» Instructions for the task: Please work out how many lines in the data below hold the word "computer", and state only the number.

BEGIN Given records

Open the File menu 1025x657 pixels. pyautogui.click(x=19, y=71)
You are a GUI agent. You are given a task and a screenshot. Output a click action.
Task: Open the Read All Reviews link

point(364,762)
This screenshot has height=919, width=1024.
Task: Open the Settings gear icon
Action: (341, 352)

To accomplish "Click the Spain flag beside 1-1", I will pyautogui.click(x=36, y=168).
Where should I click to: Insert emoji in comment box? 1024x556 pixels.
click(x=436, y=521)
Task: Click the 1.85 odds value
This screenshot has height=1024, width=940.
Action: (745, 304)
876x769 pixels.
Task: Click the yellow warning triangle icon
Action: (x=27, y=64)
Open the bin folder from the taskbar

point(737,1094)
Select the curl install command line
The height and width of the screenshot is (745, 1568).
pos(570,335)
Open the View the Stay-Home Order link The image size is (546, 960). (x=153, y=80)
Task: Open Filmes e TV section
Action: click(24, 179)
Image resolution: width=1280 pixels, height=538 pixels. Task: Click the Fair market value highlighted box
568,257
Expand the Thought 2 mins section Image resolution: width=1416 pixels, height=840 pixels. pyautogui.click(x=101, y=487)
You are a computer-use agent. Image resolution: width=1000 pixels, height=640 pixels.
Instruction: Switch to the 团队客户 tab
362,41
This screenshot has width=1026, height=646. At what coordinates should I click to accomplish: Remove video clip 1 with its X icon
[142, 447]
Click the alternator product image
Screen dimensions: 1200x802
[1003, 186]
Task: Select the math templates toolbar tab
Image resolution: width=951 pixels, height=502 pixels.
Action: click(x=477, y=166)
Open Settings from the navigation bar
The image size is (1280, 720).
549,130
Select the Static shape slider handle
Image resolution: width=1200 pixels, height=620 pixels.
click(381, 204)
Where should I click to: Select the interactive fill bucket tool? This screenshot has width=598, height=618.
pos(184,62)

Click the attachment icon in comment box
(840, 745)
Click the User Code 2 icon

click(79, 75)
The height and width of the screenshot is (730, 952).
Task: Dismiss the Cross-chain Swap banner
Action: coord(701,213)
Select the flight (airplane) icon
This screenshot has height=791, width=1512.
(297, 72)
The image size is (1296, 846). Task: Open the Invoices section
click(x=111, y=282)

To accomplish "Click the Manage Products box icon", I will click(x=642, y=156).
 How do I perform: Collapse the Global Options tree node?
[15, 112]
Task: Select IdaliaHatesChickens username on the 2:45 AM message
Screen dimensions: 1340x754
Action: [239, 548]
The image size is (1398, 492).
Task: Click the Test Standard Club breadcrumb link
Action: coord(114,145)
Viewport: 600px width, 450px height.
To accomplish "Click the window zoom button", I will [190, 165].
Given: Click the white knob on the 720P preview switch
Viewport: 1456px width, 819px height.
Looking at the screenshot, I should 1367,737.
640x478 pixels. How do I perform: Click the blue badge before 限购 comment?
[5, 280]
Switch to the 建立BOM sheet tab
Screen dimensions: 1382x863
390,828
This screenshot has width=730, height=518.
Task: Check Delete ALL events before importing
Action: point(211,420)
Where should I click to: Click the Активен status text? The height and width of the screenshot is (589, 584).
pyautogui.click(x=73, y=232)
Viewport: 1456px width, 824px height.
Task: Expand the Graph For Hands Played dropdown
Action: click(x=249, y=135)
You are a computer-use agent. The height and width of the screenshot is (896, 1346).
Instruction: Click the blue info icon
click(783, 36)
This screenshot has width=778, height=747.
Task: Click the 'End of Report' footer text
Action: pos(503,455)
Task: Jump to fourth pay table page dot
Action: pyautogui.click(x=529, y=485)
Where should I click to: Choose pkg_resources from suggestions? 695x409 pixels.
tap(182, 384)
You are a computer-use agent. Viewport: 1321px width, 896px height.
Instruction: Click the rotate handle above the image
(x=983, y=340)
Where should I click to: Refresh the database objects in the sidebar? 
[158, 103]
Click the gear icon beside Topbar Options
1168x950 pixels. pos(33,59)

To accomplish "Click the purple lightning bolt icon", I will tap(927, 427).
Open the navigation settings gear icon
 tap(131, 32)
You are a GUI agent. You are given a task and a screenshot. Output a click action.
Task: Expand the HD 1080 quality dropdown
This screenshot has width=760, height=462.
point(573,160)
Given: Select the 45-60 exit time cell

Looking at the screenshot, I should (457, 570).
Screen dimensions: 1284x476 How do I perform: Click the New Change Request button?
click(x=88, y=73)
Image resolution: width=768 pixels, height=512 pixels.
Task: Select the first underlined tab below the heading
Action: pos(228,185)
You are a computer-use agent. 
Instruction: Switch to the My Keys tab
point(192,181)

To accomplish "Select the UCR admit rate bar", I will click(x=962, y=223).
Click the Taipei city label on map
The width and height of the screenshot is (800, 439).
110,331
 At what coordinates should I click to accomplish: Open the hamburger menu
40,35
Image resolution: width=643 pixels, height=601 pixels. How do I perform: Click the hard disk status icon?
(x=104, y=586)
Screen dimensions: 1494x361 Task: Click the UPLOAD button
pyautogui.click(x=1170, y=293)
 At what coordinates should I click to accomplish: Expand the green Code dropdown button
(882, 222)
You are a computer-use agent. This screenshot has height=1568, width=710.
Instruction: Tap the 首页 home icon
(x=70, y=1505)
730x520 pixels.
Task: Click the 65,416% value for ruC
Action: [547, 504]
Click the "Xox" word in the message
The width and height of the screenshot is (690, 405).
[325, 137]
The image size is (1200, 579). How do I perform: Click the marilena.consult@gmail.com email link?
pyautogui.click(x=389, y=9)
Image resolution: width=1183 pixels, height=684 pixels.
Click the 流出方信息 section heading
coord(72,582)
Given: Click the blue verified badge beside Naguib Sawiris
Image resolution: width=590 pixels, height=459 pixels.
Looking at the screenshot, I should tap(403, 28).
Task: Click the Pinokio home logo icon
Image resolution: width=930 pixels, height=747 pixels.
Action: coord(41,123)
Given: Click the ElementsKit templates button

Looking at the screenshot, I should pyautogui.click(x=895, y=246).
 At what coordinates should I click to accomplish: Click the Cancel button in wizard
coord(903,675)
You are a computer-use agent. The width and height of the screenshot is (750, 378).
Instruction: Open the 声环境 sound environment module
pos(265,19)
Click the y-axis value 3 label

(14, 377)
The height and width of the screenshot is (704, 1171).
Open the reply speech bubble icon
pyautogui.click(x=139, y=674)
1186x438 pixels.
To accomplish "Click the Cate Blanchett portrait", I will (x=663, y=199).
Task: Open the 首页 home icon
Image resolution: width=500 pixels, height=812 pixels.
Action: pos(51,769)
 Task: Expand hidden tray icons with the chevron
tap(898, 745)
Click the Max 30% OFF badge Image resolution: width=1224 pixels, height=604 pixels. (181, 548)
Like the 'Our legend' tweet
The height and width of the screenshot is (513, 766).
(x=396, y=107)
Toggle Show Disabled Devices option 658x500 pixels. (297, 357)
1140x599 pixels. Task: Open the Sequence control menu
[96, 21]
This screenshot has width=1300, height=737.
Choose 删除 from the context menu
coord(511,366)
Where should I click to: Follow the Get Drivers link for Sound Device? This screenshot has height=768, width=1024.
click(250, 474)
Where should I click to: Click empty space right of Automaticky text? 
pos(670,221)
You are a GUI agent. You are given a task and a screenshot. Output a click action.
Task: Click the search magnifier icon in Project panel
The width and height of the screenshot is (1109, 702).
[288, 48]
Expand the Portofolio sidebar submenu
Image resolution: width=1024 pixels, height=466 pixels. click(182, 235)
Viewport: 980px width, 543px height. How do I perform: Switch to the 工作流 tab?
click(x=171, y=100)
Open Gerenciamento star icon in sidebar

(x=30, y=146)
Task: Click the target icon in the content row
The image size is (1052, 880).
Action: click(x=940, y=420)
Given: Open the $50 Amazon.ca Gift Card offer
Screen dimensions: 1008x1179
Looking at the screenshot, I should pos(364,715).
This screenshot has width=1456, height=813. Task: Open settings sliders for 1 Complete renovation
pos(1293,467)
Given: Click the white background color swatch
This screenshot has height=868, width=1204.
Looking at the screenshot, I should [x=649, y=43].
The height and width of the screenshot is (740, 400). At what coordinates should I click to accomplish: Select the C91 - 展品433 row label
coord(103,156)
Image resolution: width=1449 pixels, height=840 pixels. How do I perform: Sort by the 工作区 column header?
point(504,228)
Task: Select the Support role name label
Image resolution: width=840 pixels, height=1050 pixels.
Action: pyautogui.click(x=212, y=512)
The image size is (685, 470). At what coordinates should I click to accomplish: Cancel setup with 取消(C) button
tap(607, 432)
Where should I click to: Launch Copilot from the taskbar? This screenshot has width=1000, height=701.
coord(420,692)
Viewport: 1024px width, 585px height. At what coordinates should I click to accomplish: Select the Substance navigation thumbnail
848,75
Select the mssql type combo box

END Given records

» Response: 6